Shanghai closed his glasses and moved slowly to his horse. "Well, it had to be," he conceded, philosophically. "An' I reckon it's about time I pulled my freight."
CHAPTER XXVIII
THE HEART OF A ROSE
And the evening and the morning were the second day. At a time when, through the diffused and fading light of the sun-vacant sky, the silver-pale stars blinked one by one in their awakening; when the protesting twitter of disturbed birds seeking their rest sounded sweetly clear above the steady rumble of the marshland frogs; when the velvet-footed killers stretched and yawned and gazed with dilated pupils at the near approach of night; when the men who persuaded luck to their advantage, in various ways, began to gather about the tables in cow-town and mining-camp, and there was a lighting of lamps by the foresighted and a trimming of wicks by the procrastinators—the French Rose faced her father, Jean, and did battle for love and happiness, though she knew it not.

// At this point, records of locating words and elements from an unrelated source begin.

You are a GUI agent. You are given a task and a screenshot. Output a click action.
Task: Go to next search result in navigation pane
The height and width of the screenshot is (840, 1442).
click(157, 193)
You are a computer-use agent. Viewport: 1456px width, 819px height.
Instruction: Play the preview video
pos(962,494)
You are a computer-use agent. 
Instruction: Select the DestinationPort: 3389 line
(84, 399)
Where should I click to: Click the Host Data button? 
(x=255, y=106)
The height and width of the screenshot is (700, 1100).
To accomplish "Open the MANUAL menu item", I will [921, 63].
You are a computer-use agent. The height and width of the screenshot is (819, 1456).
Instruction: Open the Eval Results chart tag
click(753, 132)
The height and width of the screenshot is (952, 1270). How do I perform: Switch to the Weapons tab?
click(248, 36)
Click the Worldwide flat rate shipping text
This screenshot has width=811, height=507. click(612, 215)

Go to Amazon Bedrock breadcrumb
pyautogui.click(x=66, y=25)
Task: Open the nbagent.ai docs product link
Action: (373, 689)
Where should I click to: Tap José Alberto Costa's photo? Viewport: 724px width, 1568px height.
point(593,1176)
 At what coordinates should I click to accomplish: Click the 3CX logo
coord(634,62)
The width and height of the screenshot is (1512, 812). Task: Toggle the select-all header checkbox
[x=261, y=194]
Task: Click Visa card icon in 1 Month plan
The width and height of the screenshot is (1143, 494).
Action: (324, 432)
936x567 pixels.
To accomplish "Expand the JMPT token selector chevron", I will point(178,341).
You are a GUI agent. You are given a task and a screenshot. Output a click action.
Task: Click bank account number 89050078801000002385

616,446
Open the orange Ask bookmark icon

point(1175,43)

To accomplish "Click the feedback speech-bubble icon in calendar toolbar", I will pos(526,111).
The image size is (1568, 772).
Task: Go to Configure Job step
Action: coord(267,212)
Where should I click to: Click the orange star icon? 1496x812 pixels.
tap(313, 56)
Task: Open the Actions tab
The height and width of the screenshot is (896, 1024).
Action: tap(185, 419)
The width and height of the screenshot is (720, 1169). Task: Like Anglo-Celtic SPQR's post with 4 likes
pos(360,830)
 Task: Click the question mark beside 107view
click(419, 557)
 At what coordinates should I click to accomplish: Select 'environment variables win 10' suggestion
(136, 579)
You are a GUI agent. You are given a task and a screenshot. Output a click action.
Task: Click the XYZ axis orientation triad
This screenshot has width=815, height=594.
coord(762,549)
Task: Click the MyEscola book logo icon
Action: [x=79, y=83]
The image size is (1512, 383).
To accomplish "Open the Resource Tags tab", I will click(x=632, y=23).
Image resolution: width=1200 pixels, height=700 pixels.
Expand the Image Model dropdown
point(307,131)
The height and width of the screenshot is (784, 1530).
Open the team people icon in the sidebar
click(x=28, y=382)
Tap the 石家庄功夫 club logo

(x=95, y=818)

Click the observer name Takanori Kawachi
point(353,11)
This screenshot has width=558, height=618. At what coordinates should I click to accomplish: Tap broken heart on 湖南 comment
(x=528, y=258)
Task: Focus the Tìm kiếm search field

The easy-going Jean had known nothing of the manner in which their guest was wounded, nor by whom; and Rose had not thought it wise to tell him, even if it occurred to her in the stress of that first day. But Jean had heard many rumors in Twin River, many disquieting facts and equally disturbing inferences. He had hurried home beset with fears for the outcome, alarmed at the reckless step Rose had taken and vainly asking himself why. Immediately upon his entry he had set Pickles at a task which would occupy him away from the cabin. Standing moodily at the window he watched him go. Then he turned to his daughter for an explanation.
"Is Dave here yesterday?" he asked.
"Yes," replied Rose, non-committally.
Jean turned over in his mind this new fact and fitted it into the pattern. "For why you go so fast to Twin?" he questioned.
"No one is here but me. Fritz, he go to the Two Y's ranch."